A tier is a categorical label assigned to a score based on where the score falls among the trait's trained boundaries. Four tiers are defined: Strong, Solid, Developing, Weak.
A tier is the label returned alongside a trait score. The label is determined by comparing the score against three boundaries derived from the trait's training distributions. The four tiers partition the score axis as follows.
| Tier | Condition | Source boundary |
|---|---|---|
| Strong | score ≥ strong | Upper quartile of the positive training distribution |
| Solid | solid ≤ score < strong | Lower quartile of the positive training distribution |
| Developing | developing ≤ score < solid | Upper quartile of the negative training distribution |
| Weak | score < developing | Within or below the negative training distribution |
Table 1. Tier labels and the score conditions that assign them. Boundary names (strong, solid, developing) refer to the trained thresholds described on breaks.

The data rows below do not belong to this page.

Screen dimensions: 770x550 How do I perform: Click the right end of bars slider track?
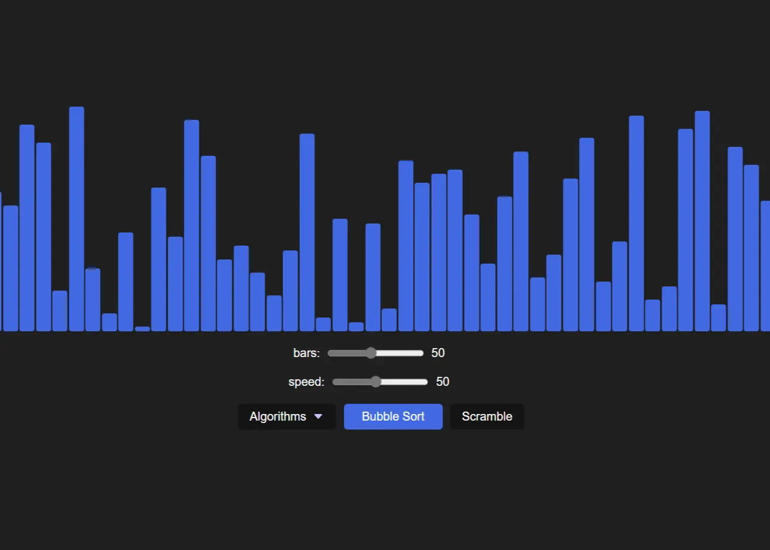pyautogui.click(x=421, y=353)
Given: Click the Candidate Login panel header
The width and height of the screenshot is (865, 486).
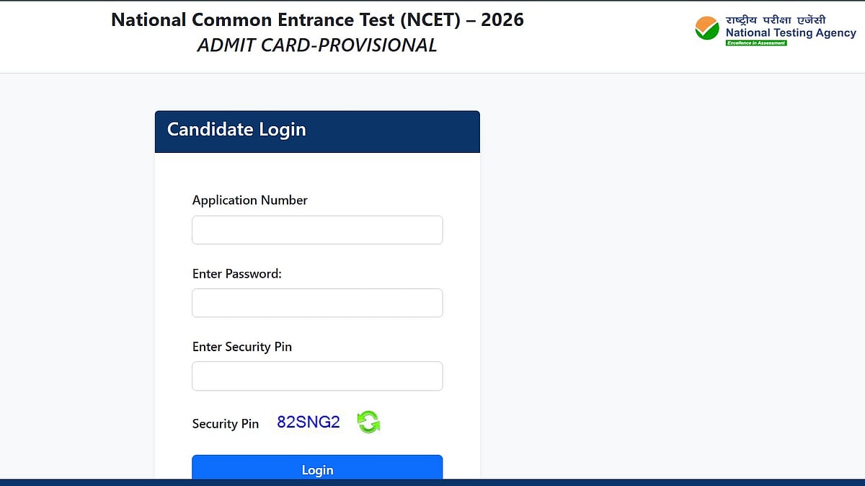Looking at the screenshot, I should (317, 131).
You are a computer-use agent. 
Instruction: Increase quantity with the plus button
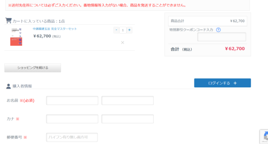point(129,30)
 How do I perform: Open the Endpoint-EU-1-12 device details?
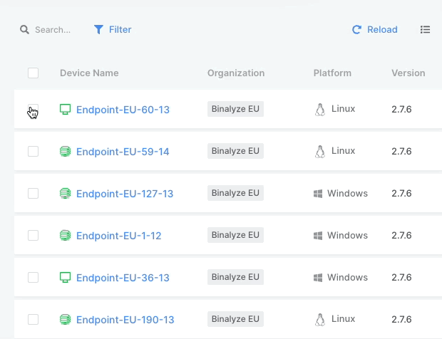[x=118, y=236]
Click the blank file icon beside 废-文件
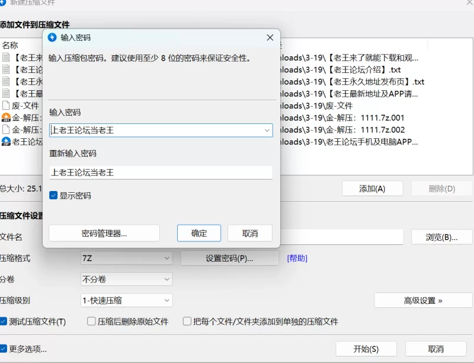 (6, 106)
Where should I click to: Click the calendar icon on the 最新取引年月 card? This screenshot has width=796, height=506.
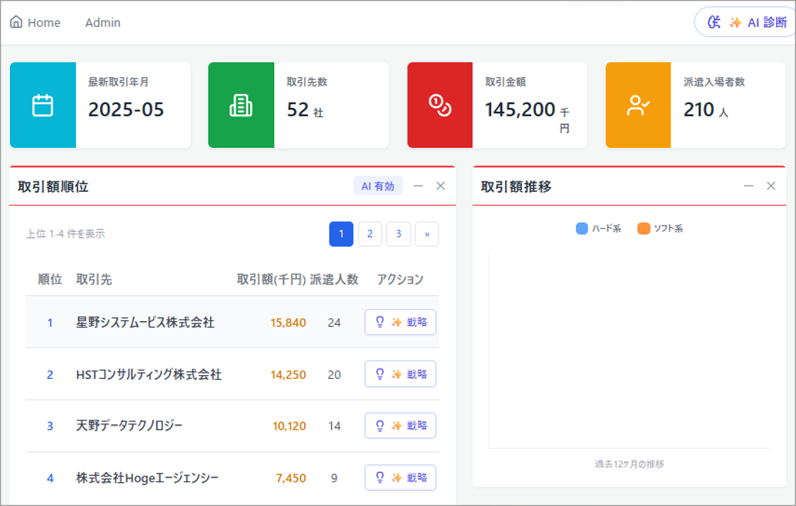point(42,106)
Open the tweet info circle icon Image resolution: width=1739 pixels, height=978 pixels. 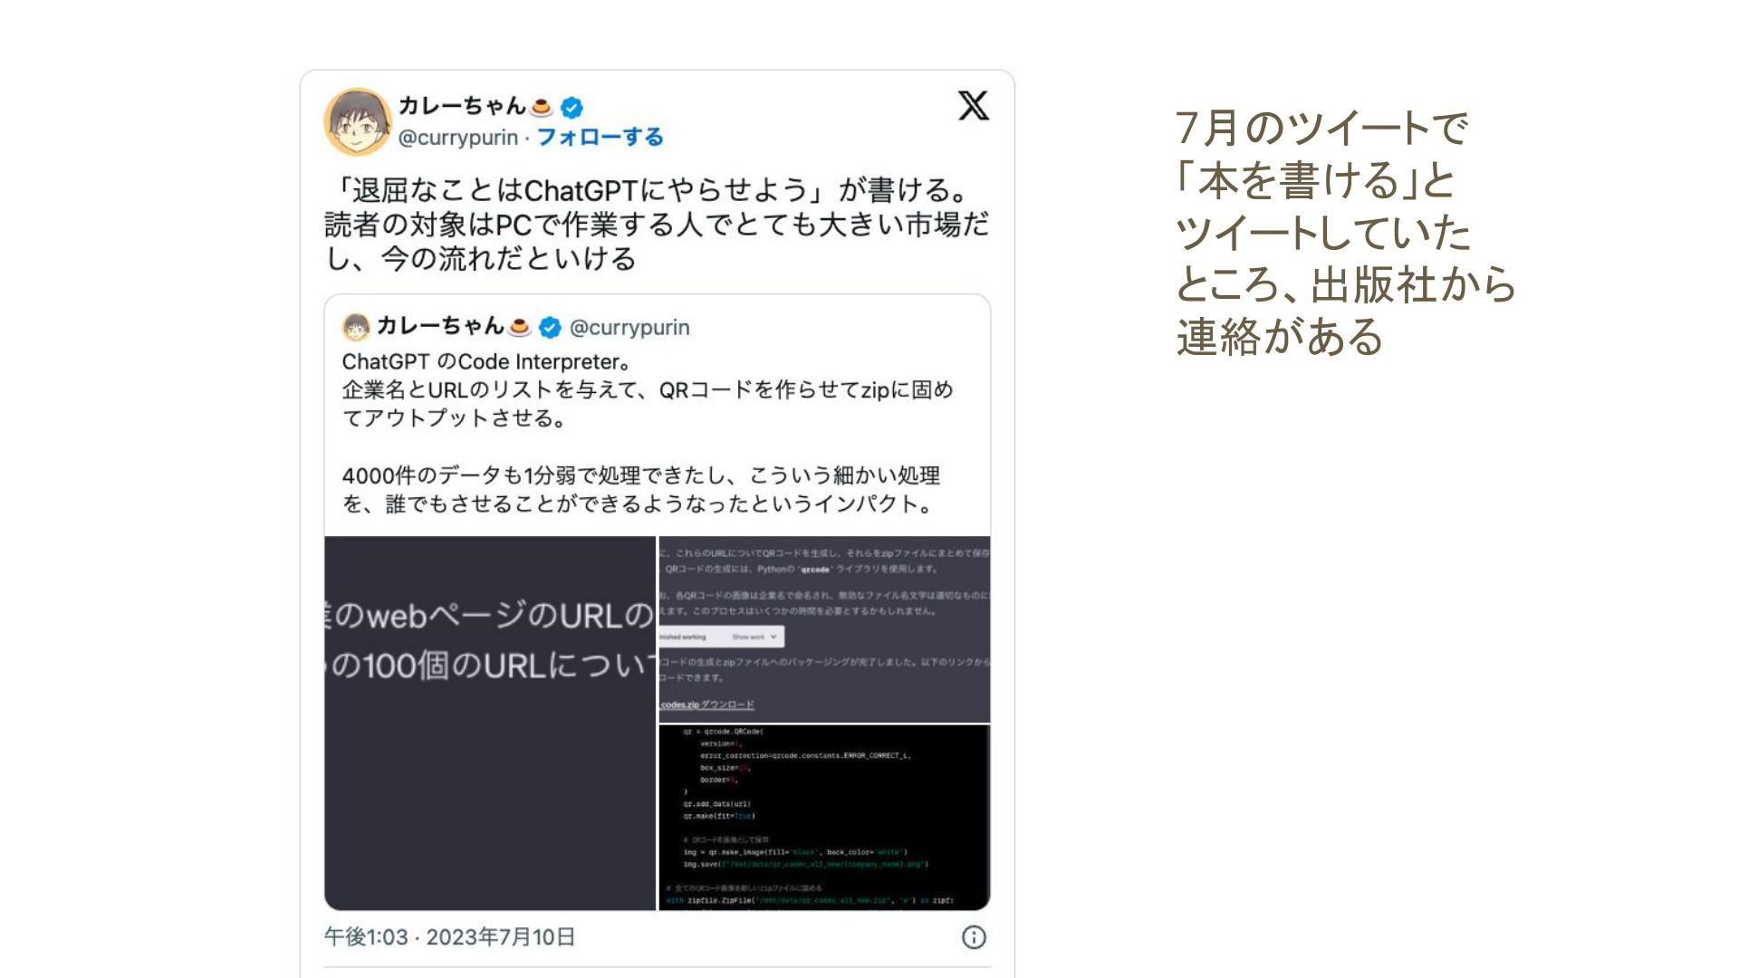tap(974, 937)
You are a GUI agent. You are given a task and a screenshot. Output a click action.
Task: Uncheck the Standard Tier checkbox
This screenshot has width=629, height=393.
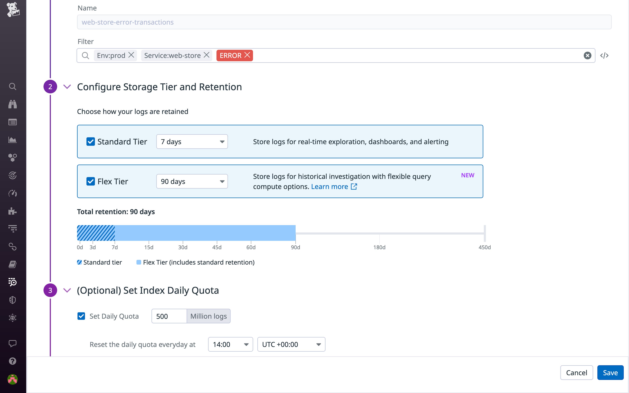[x=91, y=141]
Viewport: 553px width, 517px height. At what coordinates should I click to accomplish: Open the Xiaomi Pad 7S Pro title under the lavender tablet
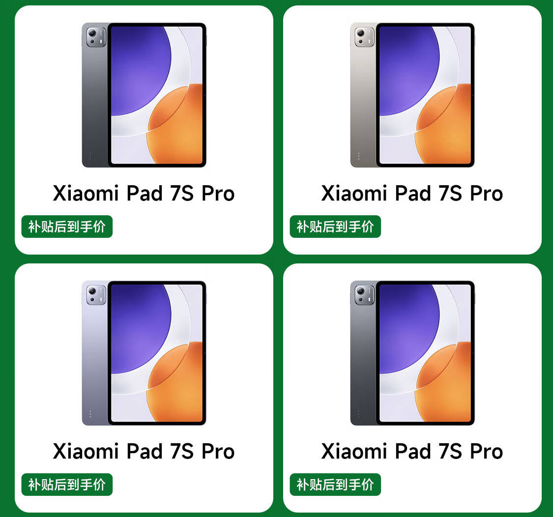[144, 452]
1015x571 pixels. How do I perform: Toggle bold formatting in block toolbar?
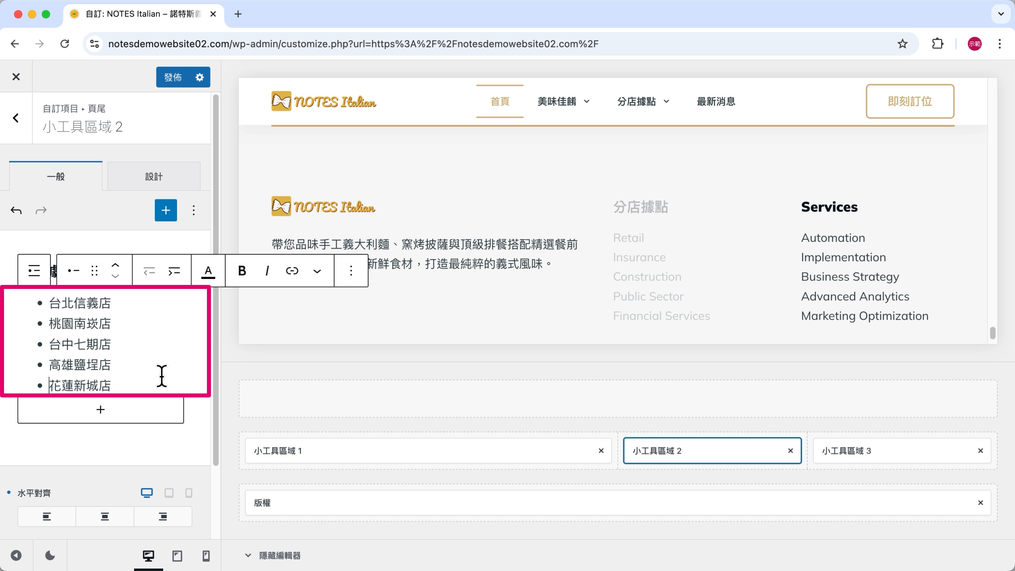coord(242,271)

The three boundaries are computed during training from the quartiles of the trait's positive and negative sample distributions. Because each trait has its own training distributions, each trait has its own boundaries. A score of 70 on one trait may fall in the Solid band; a score of 70 on another trait may fall in the Developing band.
At scoring time, the score is compared against the trait's boundaries from highest to lowest. The first condition the score satisfies determines the tier. No tier is computed for the composite — the composite is reported as a score only.
Each tier expresses where the score sits relative to the training distributions that defined the trait.
| Tier | What it says about the score |
|---|---|
| Strong | In the upper quartile of the positive training distribution. At or above the strongest examples the trait was trained on. |
| Solid | Within the positive training distribution's inter-quartile range. Comparable to the bulk of training examples that exemplified the trait. |
| Developing | Between the positive and negative distributions. Above the bulk of examples that did not exemplify the trait, below the bulk that did. |
| Weak | At or below the upper quartile of the negative training distribution. Within the range of examples that did not exemplify the trait. |
When the positive and negative training distributions overlap enough that the boundaries collapse or invert, no tier label is assigned. The score is returned with a null tier. The same condition produces low confidence, so the two signals appear together.
Scores in the Developing band fall between the two training distributions, where the system has less direct training signal than in either distribution's bulk. Developing scores are therefore always reported with moderate confidence. All other tiers pair with high confidence for well-separated training distributions.